Solen's voice split the silence.
It wasn't polished like Kairo's, or thunderous like Theren's, or fierce like Lira's. It was cracked and trembling—raw with pain, incomplete in places, like a puzzle missing edges. But that only made it stronger.
Because Cantor Nythe's greatest weapon was perfection.
And Solen's defiance—imperfection in motion—shattered her balance.
The note pulsed from his chest like a ripple in glass.
The Ashborn woke fully.
Kairo clutched his spear, eyes blazing. "Everyone—sing now!"

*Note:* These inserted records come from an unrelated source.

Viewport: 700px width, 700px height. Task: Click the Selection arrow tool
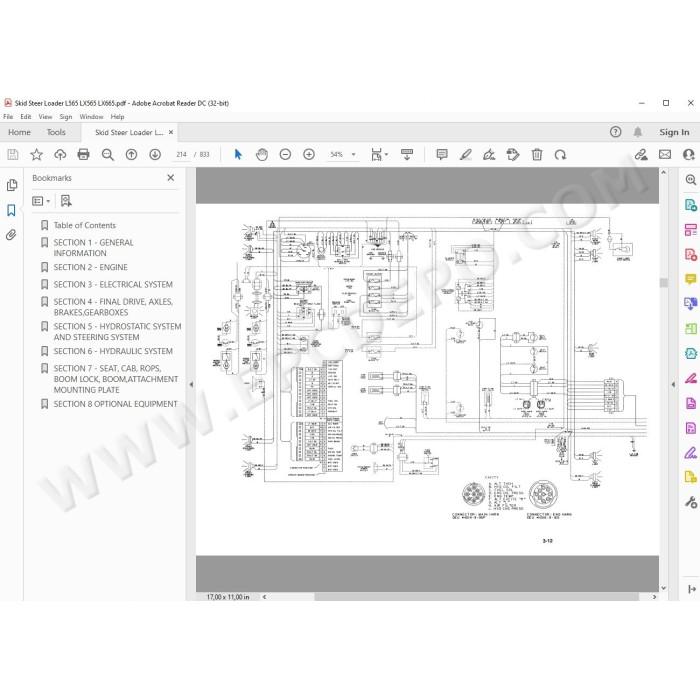238,154
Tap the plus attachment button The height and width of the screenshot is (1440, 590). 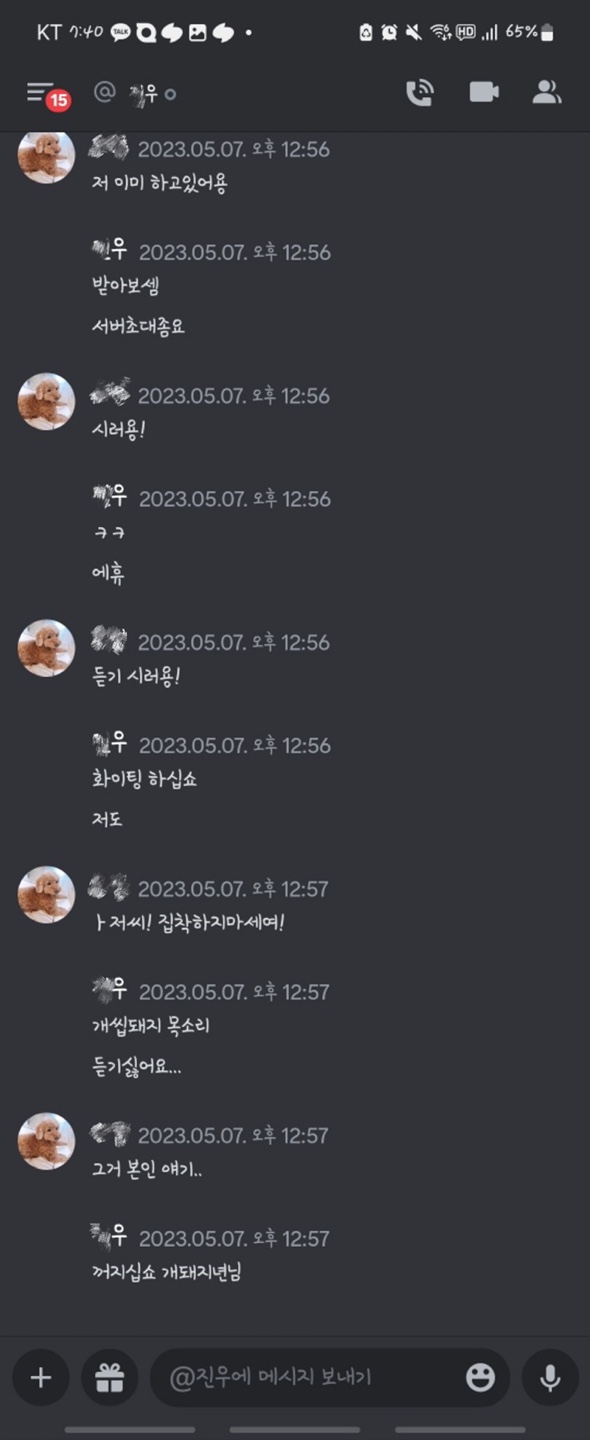pyautogui.click(x=41, y=1378)
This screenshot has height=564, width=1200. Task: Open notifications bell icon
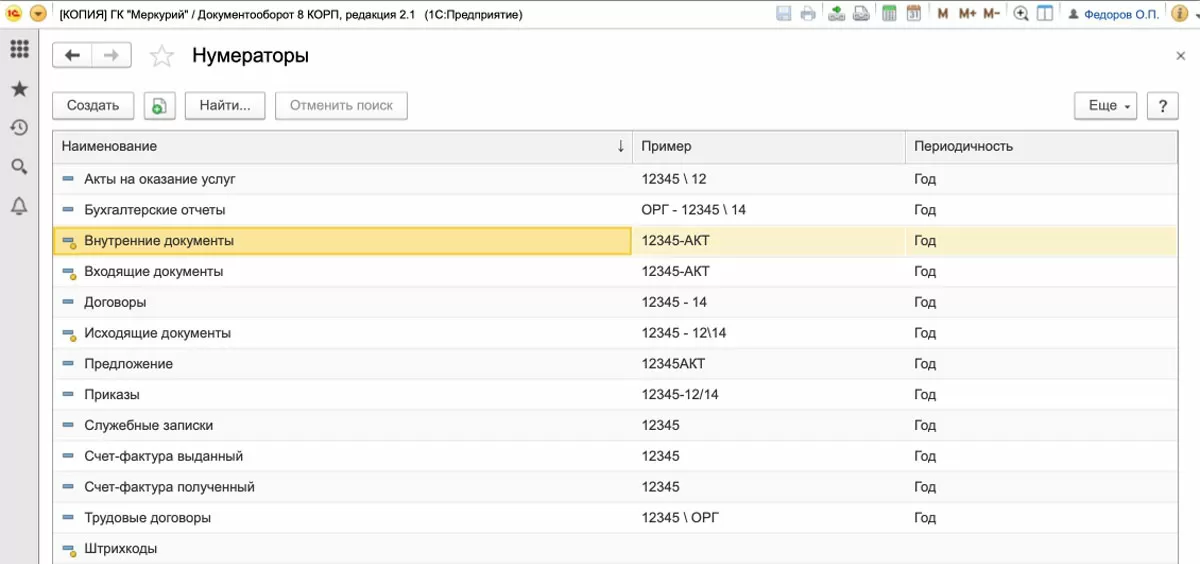(x=18, y=207)
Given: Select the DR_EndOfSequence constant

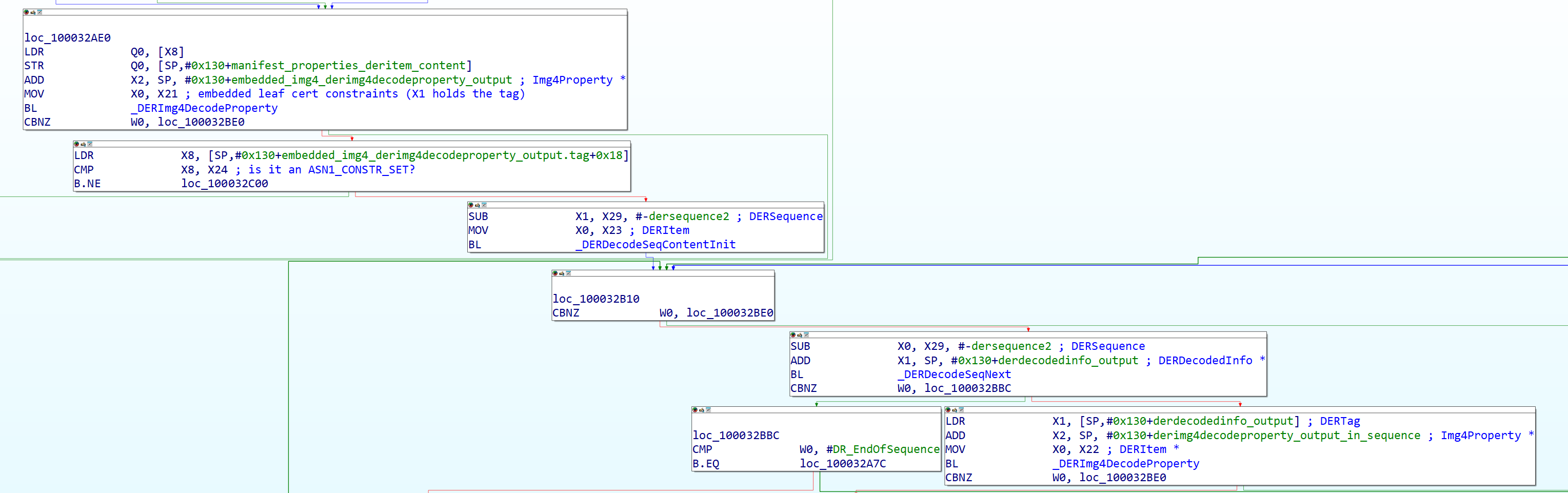Looking at the screenshot, I should click(886, 449).
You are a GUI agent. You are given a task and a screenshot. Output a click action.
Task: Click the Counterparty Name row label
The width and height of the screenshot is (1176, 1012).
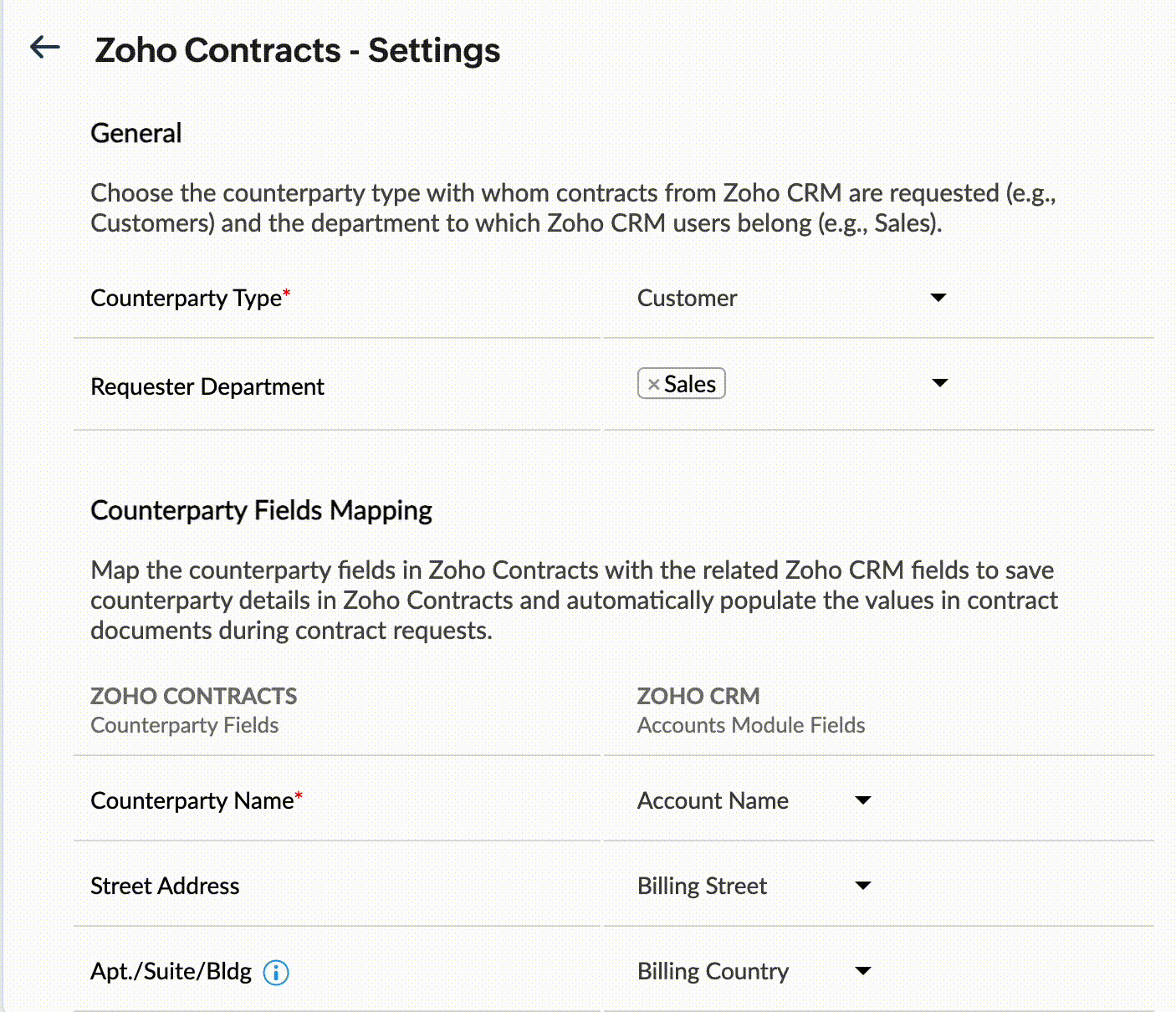[x=191, y=800]

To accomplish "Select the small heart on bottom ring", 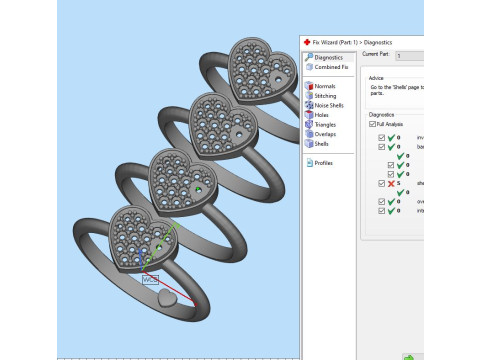I will coord(167,298).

Yui launched a shield of radiant light into the air, refracting the silence into strands of color.
Lira flared beside her, letting her flame-song burn with no rhythm, no harmony—just heat.
Theren stomped, releasing a percussive roar that shook the ground itself.
And Solen—young, shaking, but rising—sang again.
Not to control.
Not to fight.
But to exist.
To reclaim every note stolen from his memory, every name torn from his mind.
Nythe recoiled.
The runes around her chains cracked.
One broke completely and shattered like porcelain.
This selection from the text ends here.